A home audio system takes in-home entertainment up a notch by placing high-quality speakers around the house, connected to a stereo and usually a TV. Home audio systems probably reached cultural zeitgeist -- and highest visibility in a home -- in the '90s. But once speakers started getting small, wireless, and portable, the appeal of large, boxy wired speakers and even built-in system components dissipated.
Some hardcore enthusiasts still think it's worth it to pay for a whole-home audio system, but it's a matter of individual taste exactly where and what kind of equipment will be included. Here's a look at the pros and cons, what it will cost, and whether it's ultimately worth the investment.
Many home audio systems exist mainly to augment the home theater experience -- i.e., a couple nice speakers in the same room as the main TV. If you're selling a home with a fully equipped home theater, then audio should be a part of it. Teens will love it, as will anyone who enjoys an immersive sports viewing experience.
Music in any room at the click of a button -- or touch of a screen -- brings atmosphere to a home that most people don't even think about until it's present and elevating the mood.
Whole-home systems that include outdoor speakers are highly convenient and definitely bring a vibe to any outdoor activity – be it a cocktail hour or afternoon chores.
And because speakers are small and powerful these days, it isn't necessarily expensive to have a home audio system.
While hardcore home entertainment connoisseurs can and do spend $10,000 or more on acoustic treatments for a home theater, the vast majority of people spend no more than $2,000 for a whole-home audio system -- and the average is closer to $700, according to HomeAdvisor (NASDAQ: ANGI).
Home theaters aren't a common feature outside of luxury homes. Even less common is a surround sound listening space, be it a library or some sort of sound booth.
Beyond those environments, whole-home audio systems are really a collection of speakers and amplifiers placed around the house: integrated in the walls and ceiling, visible as old-school standing speakers, and mounted on shelves. They can create an experience, but whether it's enjoyable is really a matter of personal taste -- for example, one owner's choice to put integrated surround sound speakers with a subwoofer in a certain room may make the next prospective owner feel like they're in a nightclub. At that point, the home audio system becomes not so much a cool feature as one that needs to be modified.
Too much tech integration can be a bad thing
The biggest issue, however, is that at this point, home audio systems are oftentimes so closely integrated into smart home devices that you can't have one without using the other. Tech-friendly people's music libraries are often stored on the iTunes (NASDAQ: AAPL) cloud, or they stream from internet radio, or they access specific songs by requesting from Alexa (NASDAQ: AMZN).
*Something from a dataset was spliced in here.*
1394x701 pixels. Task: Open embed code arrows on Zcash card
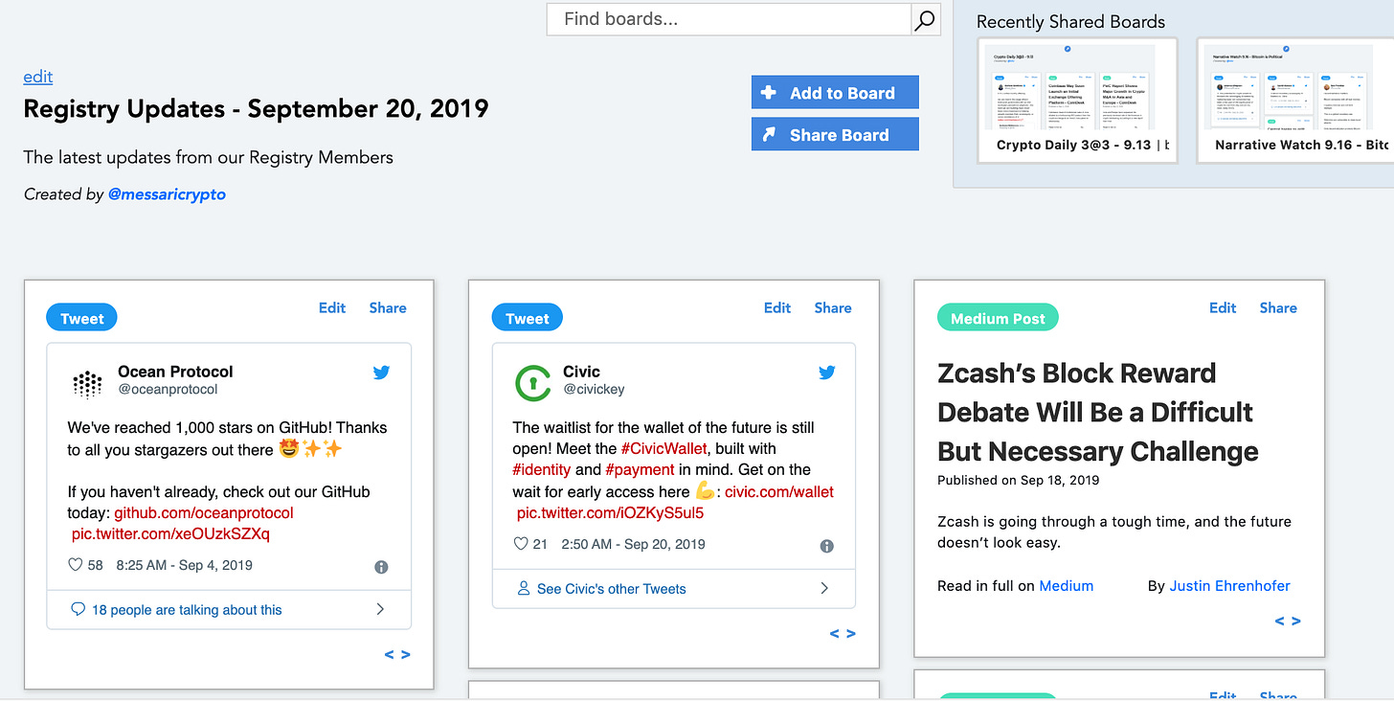click(x=1287, y=622)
People who are more hesitant about bringing tech into their lives, on the other hand, may have an issue with a home audio system controlled by a smartphone for the same reasons they have issues with a smart doorbell. They may not want their house to be that networked. Certainly, there have been many recent instances that show how vulnerable this new technology still is.
Things to consider in a home audio system include:
- In what rooms will it be?
- Wireless or wired?
- What is the source of the music?
- How is it controlled?
Because of how invasive certain aspects of home audio can be -- especially in conjunction with the tech that delivers the music lately -- and also because of how quickly electronics and tech systems change, we don't think this home improvement is worth it. This is not even because of the cost, which is relatively minimal, but because it may be off-putting to some buyers.